# Text passage:
····················
Comrade Preobrazhensky spoke about capitalism and said that we ought to open a general discussion on our Programme. I think that this would be the most unproductive and unjustified waste of time.
First of all, about state capitalism.
“State capitalism is capitalism,” said Preobrazhensky, “and that is the only way it can and should be interpreted.” I say that that is pure scholasticism. Up to now nobody could have written a book about this sort of capitalism, because this is the first time in human history that we see anything like it. All the more or less intelligible books about state capitalism that have appeared up to now were written under conditions and in a situation where state capitalism was capitalism. Now things are different; and neither Marx nor the Marxists could foresee this. We must not look to the past. When you write history, you will write it magnificently; but when you write a textbook, you will say: State capitalism is the most unexpected and absolutely unforeseen form of capitalism—for nobody could foresee that the proletariat would achieve power in one of the least developed countries, and would first try to organise large-scale production and distribution for the peasantry and then, finding that it could not cope with the task owing to the low standard of culture, would enlist the services of capitalism. Nobody ever foresaw this; but it is an incontrovertible fact.
Comrade Larin, in his speech, revealed that he has a very vague conception of the New Economic Policy and of how it should be handled.
Not a single serious objection has been raised to our adoption of the New Economic Policy. The proletariat is not afraid to admit that certain things in the revolution went off magnificently, and that others went awry. All the revolutionary parties that have perished so far, perished because they became conceited, because they failed to see the source of their strength and feared to discuss their weaknesses. We, however, shall not perish, because we are not afraid to discuss our weaknesses and will learn to overcome them. (Applause.) The capitalism that we have permitted is essential. If it is ugly and bad, we shall be able to rectify it, because power is in our hands and we have nothing to fear. Everybody admits this, and so it is ridiculous to confuse this with panic-mongering. If we were afraid to admit this our doom would be sealed. But the fact that we will learn and want to learn this is proved by the experience of the past three, four, five years, during which we learnt more complicated matters in a shorter period. True, then we were driven by necessity. During the war we were driven very hard; I think there was neither a front nor a campaign in which we were not hard pressed. The enemy came within a hundred versts of Moscow; was approaching Orel; was within five versts of Petrograd. That was the time we really woke up and began to learn and to put the lessons we had learnt into practice, and we drove out the enemy.
····················
# Collected material:
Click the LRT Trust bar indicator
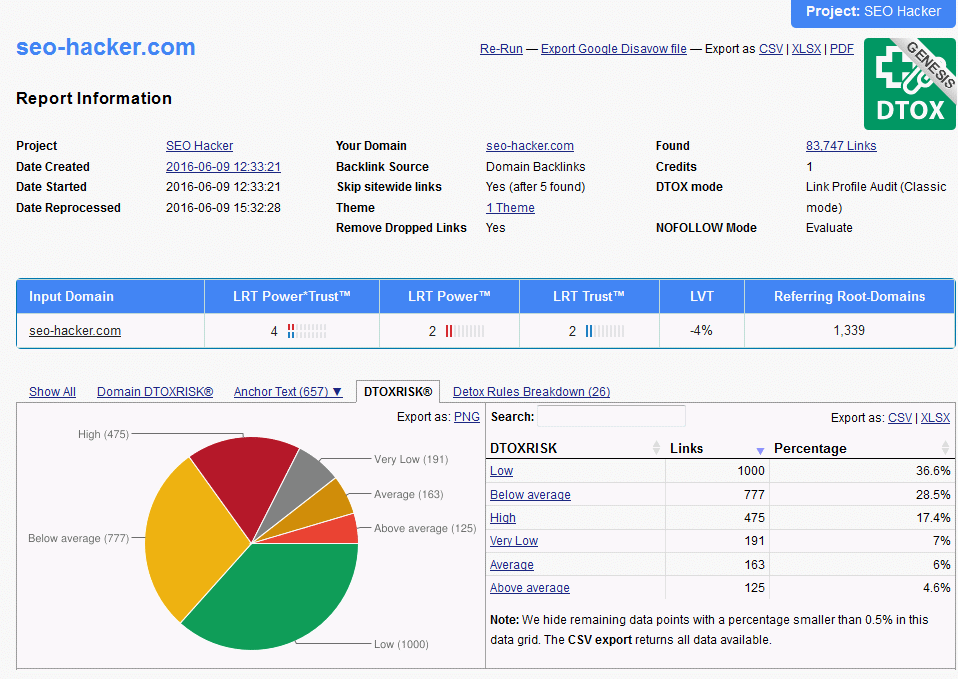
····················
# What to work on:
- A) According to the speech on state capitalism, how close did the enemy come to Petrograd?
- B) List every city the speech on state capitalism names.
- C) From the speech on state capitalism, write out the part starting with "Comrade Preobrazhensky spoke" and going on through "about state capitalism.".

# Solutions to the tasks:
- A) Within five versts of Petrograd.

- B) Moscow, Orel, Petrograd

- C)
Comrade Preobrazhensky spoke about capitalism and said that we ought to open a general discussion on our Programme. I think that this would be the most unproductive and unjustified waste of time.
First of all, about state capitalism.